Paul Polman on Sustainability in Post-2015 Agenda
Discussions continue as to what will follow the Millennium Development Goals when they end in 2015. Unilever CEO Paul Polman says sustainability has to be high on the agenda. At the core, the goals should aim to tackle the basic problems of poverty such as health, lack of work and hunger. However, Polman adds a few more ideas to the mix in a column for the Guardian.
Here are his four main points:
May 13, 2013
Empower people economically
First, it should recognise the best way of bringing people out of poverty is through economic development. So the new agenda must place a strong incentive on governments to create the right conditions for business to flourish. It must engage the private sector not just in setting but in delivering the agenda. Increased pressure on public sector finances makes it unwise to rely too much on overseas development assistance funding to tackle all the issues that matter within the time available.
Adapting to climate disruption
Second, the post-2015 agenda must ensure that the gains made on poverty eradication are irreversible. This will require us to tackle some of the big environmental challenges confronting the world. If we don’t, we risk many of the past and future gains on poverty being reversed. It is the poor who suffer first and worst from environmental disasters like droughts, floods and harvest failures. Tropical storm Sandy is a case in point. New York City coped reasonably well but the people of Haiti were devastated, and just as they were recovering from the 2010 earthquake. Unless environmental issues are tackled in parallel with the social and economic ones then the progress we make risks being short-lived.
Third, the post-2015 development agenda should recognise that eradicating poverty is difficult to achieve in the absence of functioning institutions. Ultimately, it is well-governed and accountable institutions which ensure peace and security, enforce the rule of law, deliver effective public administration and tax collection, guard against corruption and provide transparent markets. Without these, governments cannot serve their citizens, business will not have the confidence to invest, and conflict-affected and fragile states will have no chance of escaping the poverty trap.

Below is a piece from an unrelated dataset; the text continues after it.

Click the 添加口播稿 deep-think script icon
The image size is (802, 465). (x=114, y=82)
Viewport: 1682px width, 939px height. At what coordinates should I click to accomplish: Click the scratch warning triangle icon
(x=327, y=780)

Last, the post-2015 agenda should consciously tackle the question of inequality. It should do so not as a goal but instead weave it as a thread that runs throughout all goal areas, such as education, nutrition and health care. It should also be present in the metrics that are subsequently used to monitor progress. Alongside it being a powerful moral agenda, studies show that rising inequality is harmful even to those who are at the richer end of the scale, as declining social cohesion creates additional cost burdens and reduced wellbeing for people at all income levels.
The underlying principle of all these points is that a post-2015 development agenda needs to reflect all three dimensions of sustainability: the social, the economic and the environmental. Any suggestion that the socio-economic and the environmental are in some way separable is deeply misplaced. Both questions are urgent. Both have to be tackled now.
It is almost inevitable that much of the discussion is focusing on the nature of the targets within any future framework. In business we are used to setting targets, but the issues are often simpler and the measurement more straightforward. In development, there are literally hundreds of important things which could be measured. However, I firmly believe that the power of the MDGs came from having a small number of (mostly) measurable goals, and the post-2015 agenda should in my view build on this model.
Just as important is that each goal is accompanied by a clear recommendation as to who is responsible for delivering it and how. Any new framework should go beyond a mere set of priorities, to become a clear plan of action for the world.
Through participating in the HLP I have had the opportunity to consult with a wide range of private sector organisations about their views on the future of the development framework. I have been overwhelmed by the response. All around the world, business leaders are coming forward with a real understanding of how this agenda is so important to the future of their business, their industry and their growth aspirations. Their growth is, of course, the same economic development that we know will continue to lift even more people out of extreme poverty as markets develop and emerging markets grow into fully developed economies.
Never has there been so much energy for tackling these challenges from members of all sectors or so much clarity about what needs to be done. All this gives me hope that in spite of the challenges and complexities ahead, if we work together in a new global partnership for development, we really will succeed in our mission to end poverty in our time.